--- DATA UNDER STUDY Enclosed Below ---

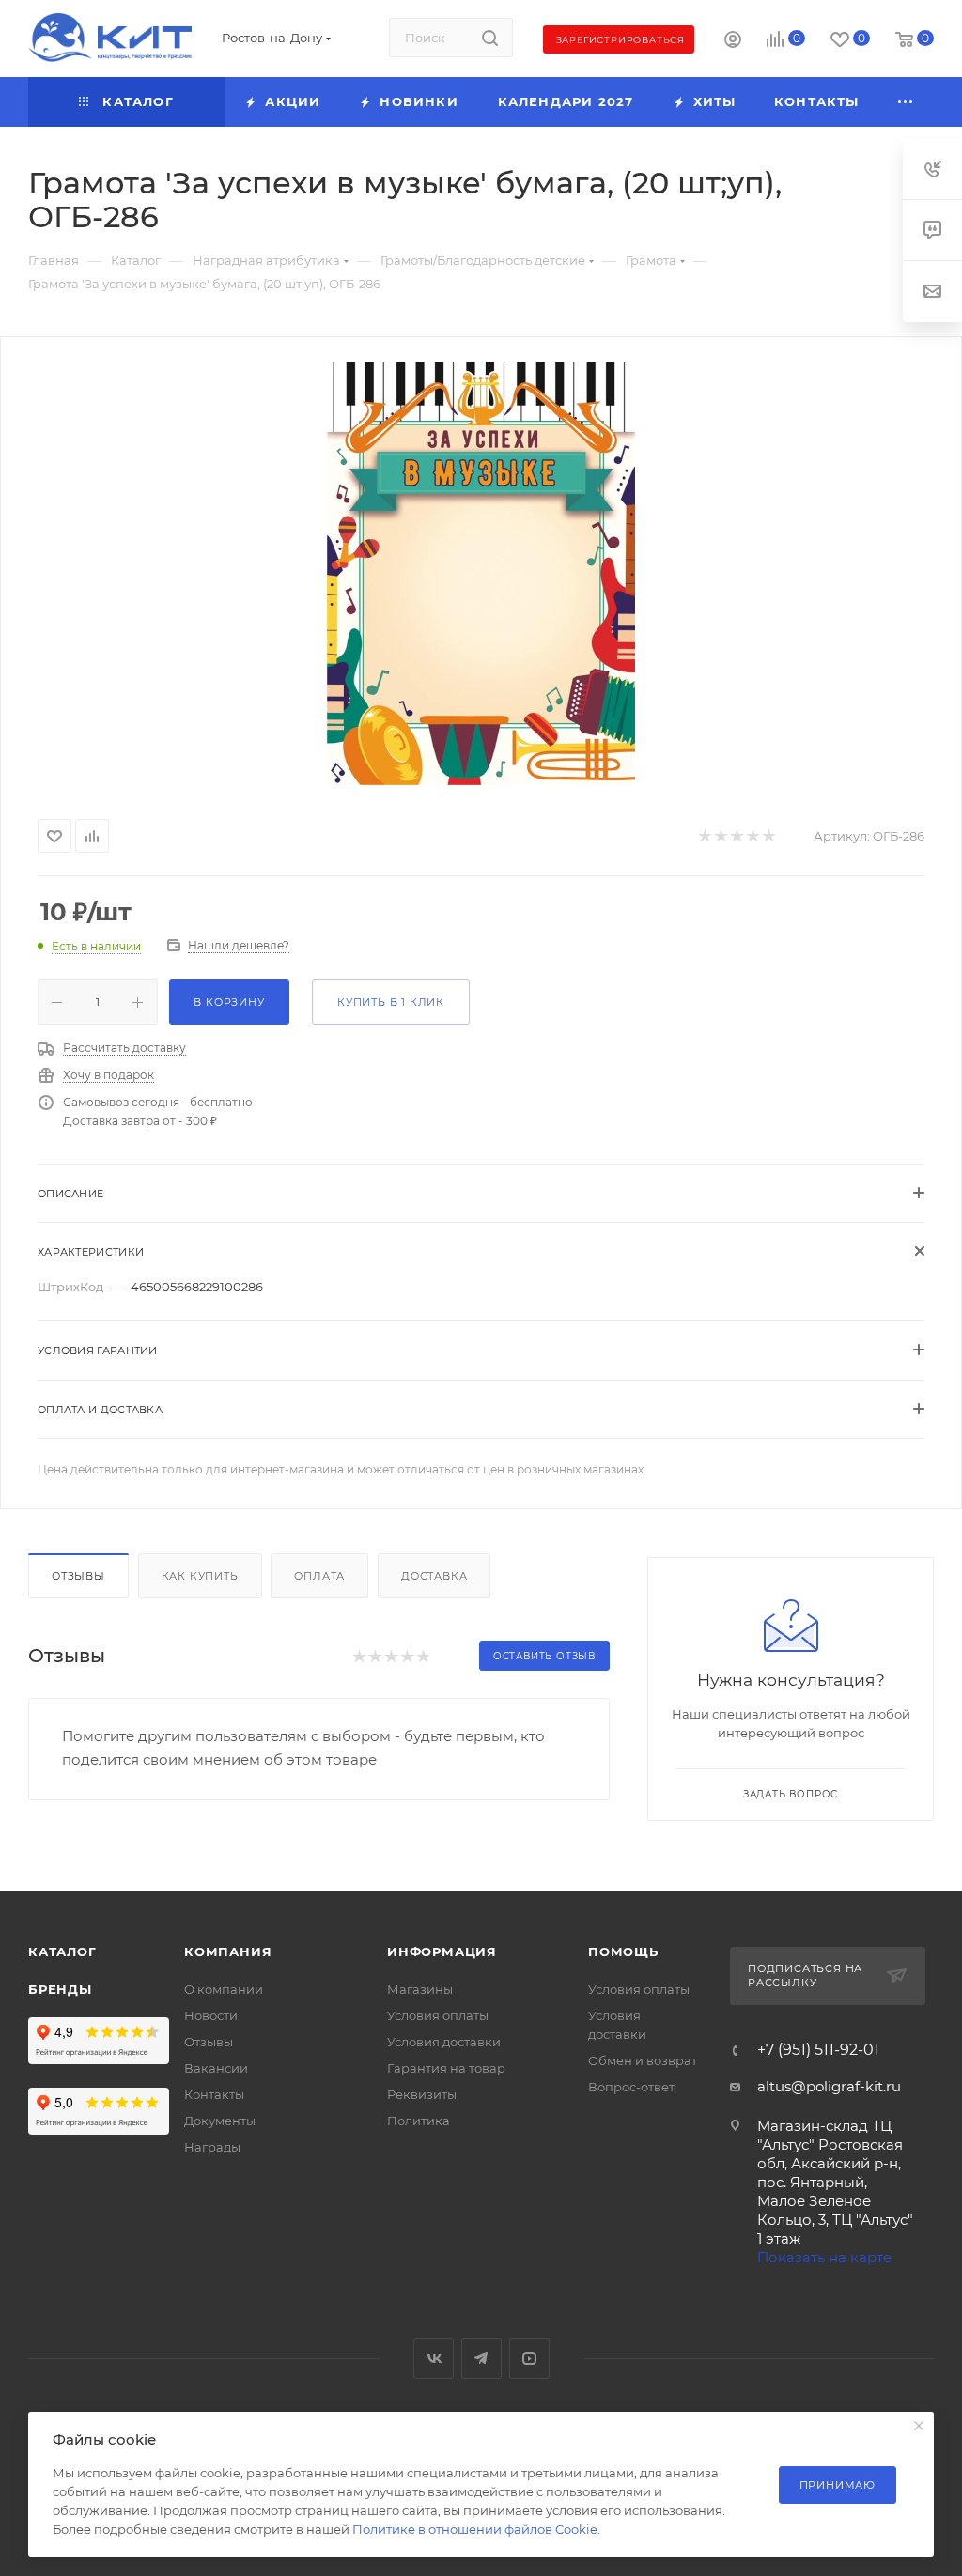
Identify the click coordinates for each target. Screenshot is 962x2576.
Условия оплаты (438, 2015)
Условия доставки (444, 2041)
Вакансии (216, 2067)
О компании (223, 1989)
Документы (220, 2120)
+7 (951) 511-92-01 (818, 2050)
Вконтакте (433, 2358)
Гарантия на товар (446, 2067)
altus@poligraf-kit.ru (829, 2086)
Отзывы (78, 1575)
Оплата (319, 1575)
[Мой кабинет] (732, 42)
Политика (418, 2120)
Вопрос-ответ (631, 2086)
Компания (228, 1951)
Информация (442, 1951)
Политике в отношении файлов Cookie (474, 2529)
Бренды (60, 1989)
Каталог (62, 1951)
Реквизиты (422, 2094)
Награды (212, 2146)
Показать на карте (824, 2257)
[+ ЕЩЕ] (906, 102)
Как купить (200, 1575)
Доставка (434, 1575)
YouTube (529, 2358)
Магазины (420, 1989)
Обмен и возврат (642, 2060)
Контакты (214, 2094)
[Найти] (490, 37)
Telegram (481, 2358)
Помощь (623, 1951)
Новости (211, 2015)
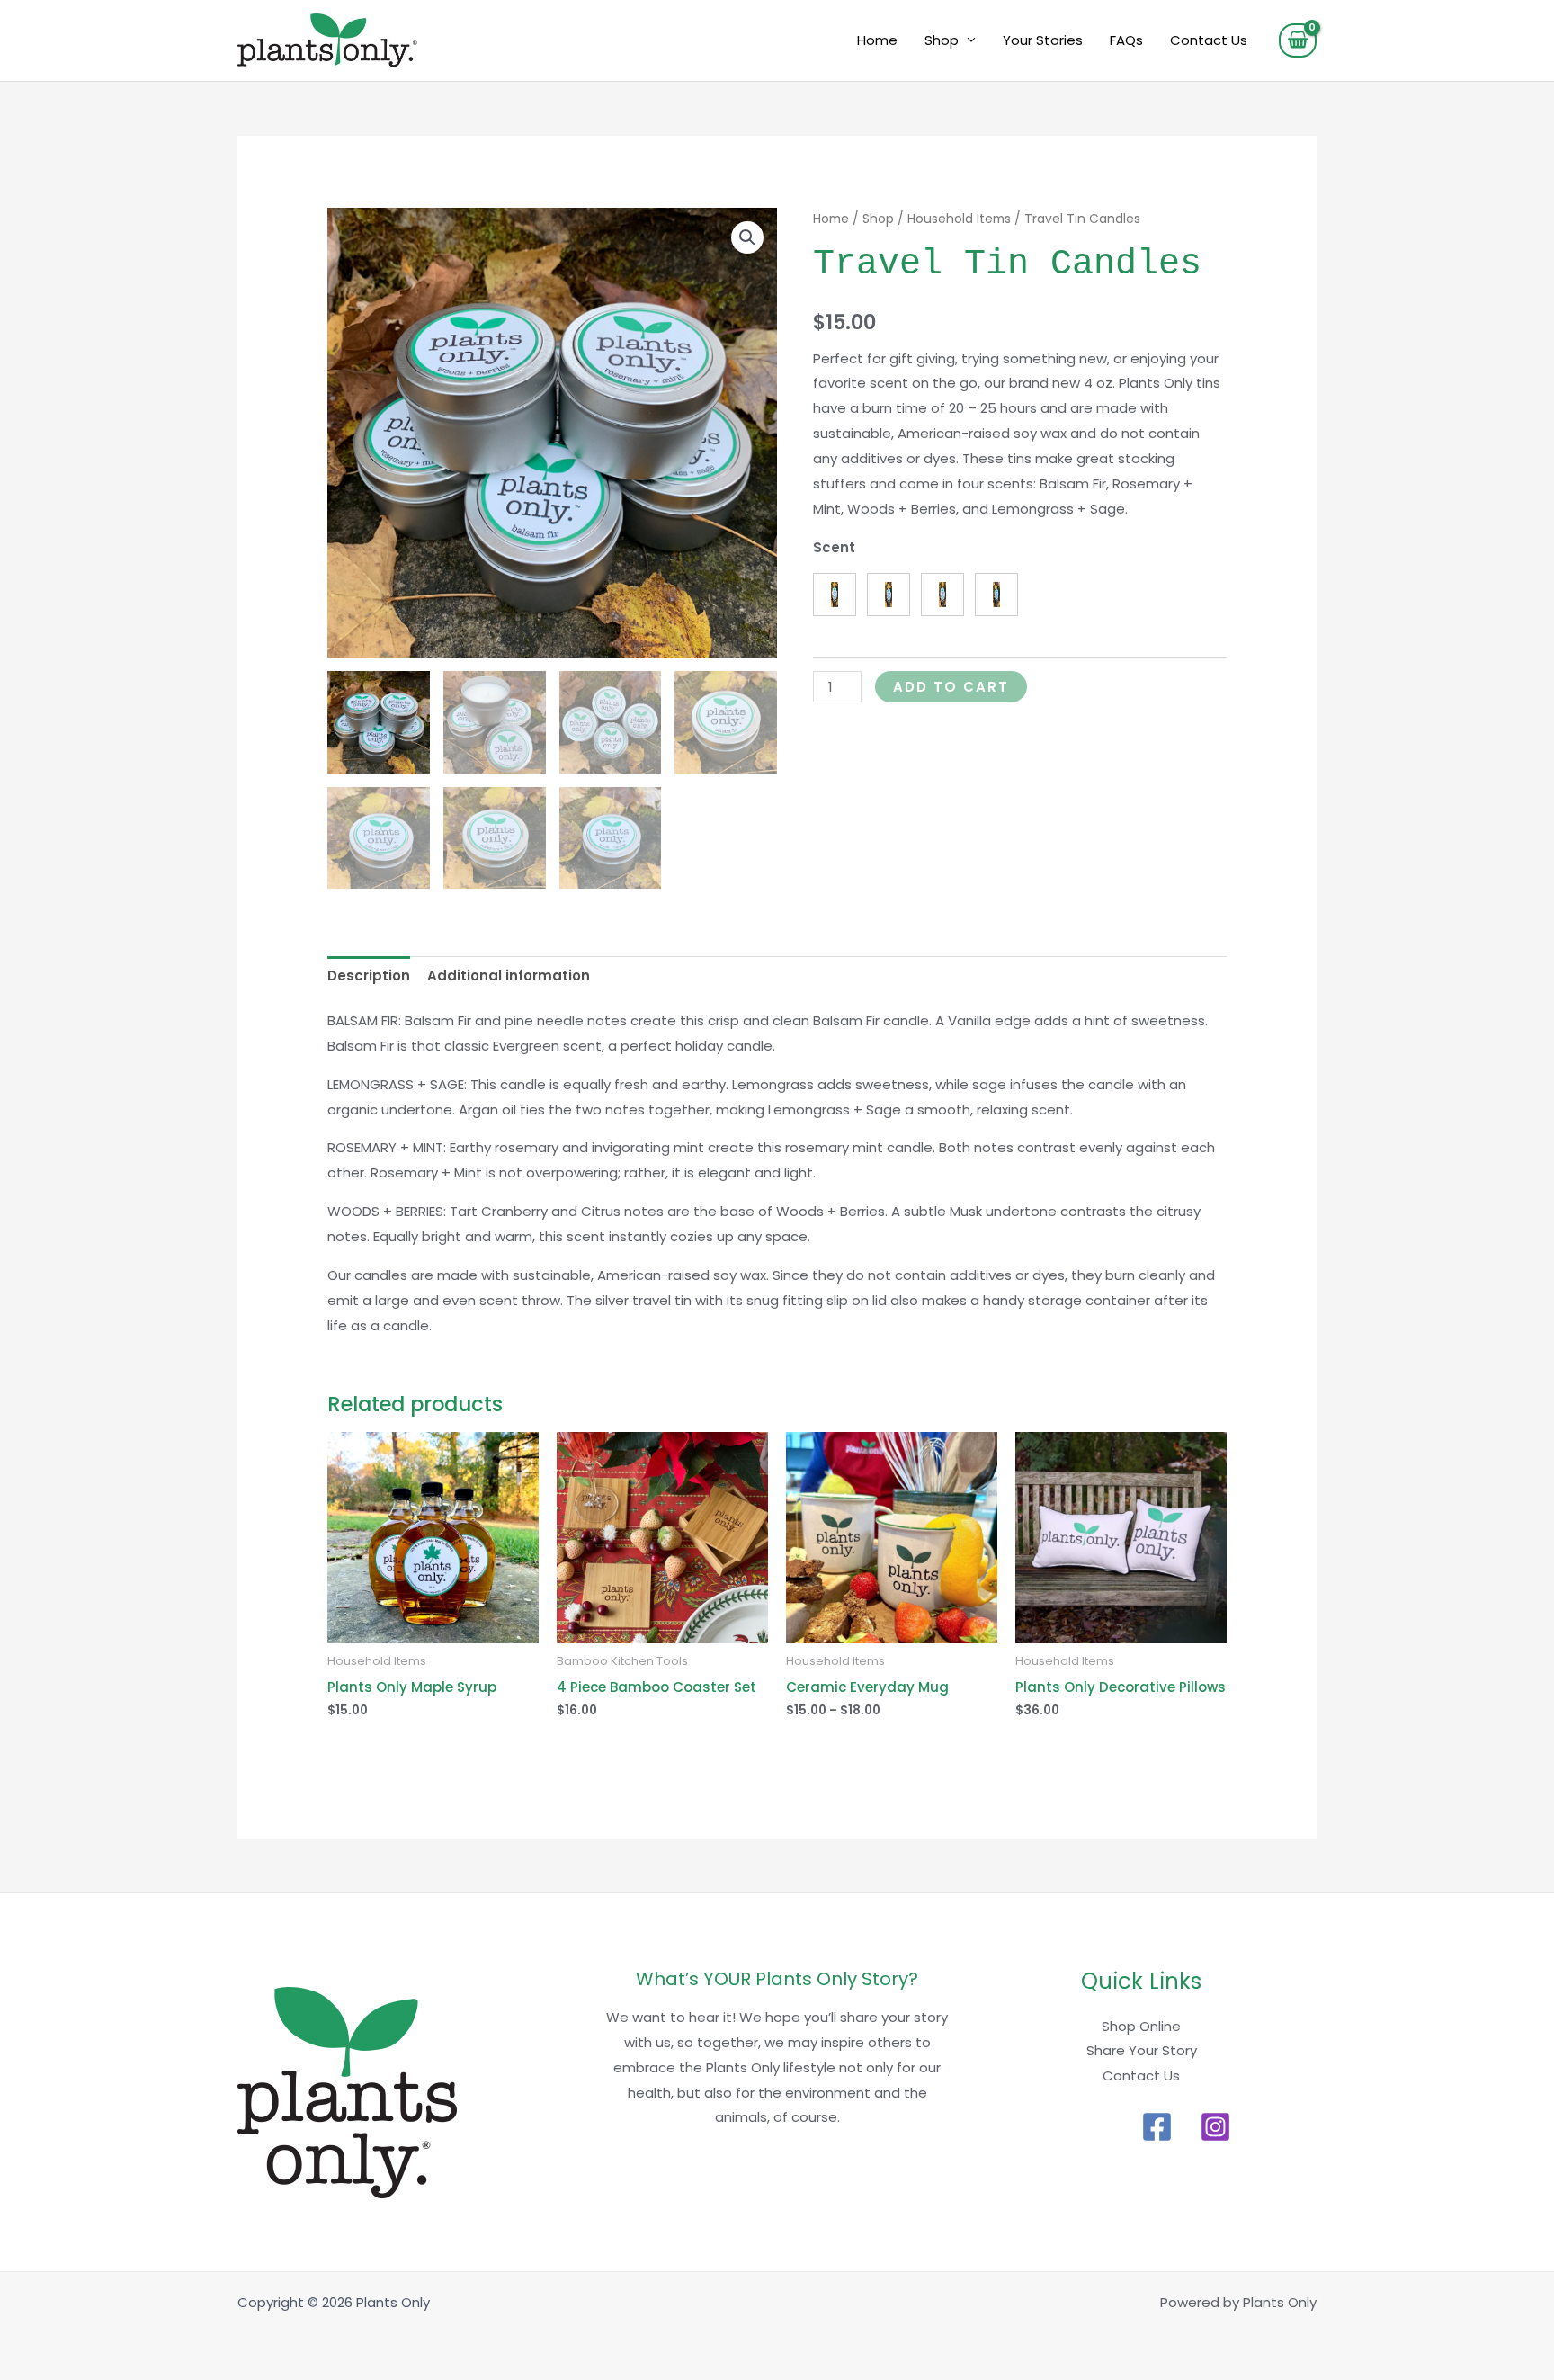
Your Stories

--- End of Enclosed DATA UNDER STUDY ---

Please reproduce each entry above word for word and keep the pictures out of the copy.

_ANSWER TO THIS EXERCISE_:
Identify the click coordinates for each target. Screenshot is 962x2576.
Условия оплаты (438, 2015)
Условия доставки (444, 2041)
Вакансии (216, 2067)
О компании (223, 1989)
Документы (220, 2120)
+7 (951) 511-92-01 (818, 2050)
Вконтакте (433, 2358)
Гарантия на товар (446, 2067)
altus@poligraf-kit.ru (829, 2086)
Отзывы (78, 1575)
Оплата (319, 1575)
[Мой кабинет] (732, 42)
Политика (418, 2120)
Вопрос-ответ (631, 2086)
Компания (228, 1951)
Информация (442, 1951)
Политике в отношении файлов Cookie (474, 2529)
Бренды (60, 1989)
Каталог (62, 1951)
Реквизиты (422, 2094)
Награды (212, 2146)
Показать на карте (824, 2257)
[+ ЕЩЕ] (906, 102)
Как купить (200, 1575)
Доставка (434, 1575)
YouTube (529, 2358)
Магазины (420, 1989)
Обмен и возврат (642, 2060)
Контакты (214, 2094)
[Найти] (490, 37)
Telegram (481, 2358)
Помощь (623, 1951)
Новости (211, 2015)
Your Stories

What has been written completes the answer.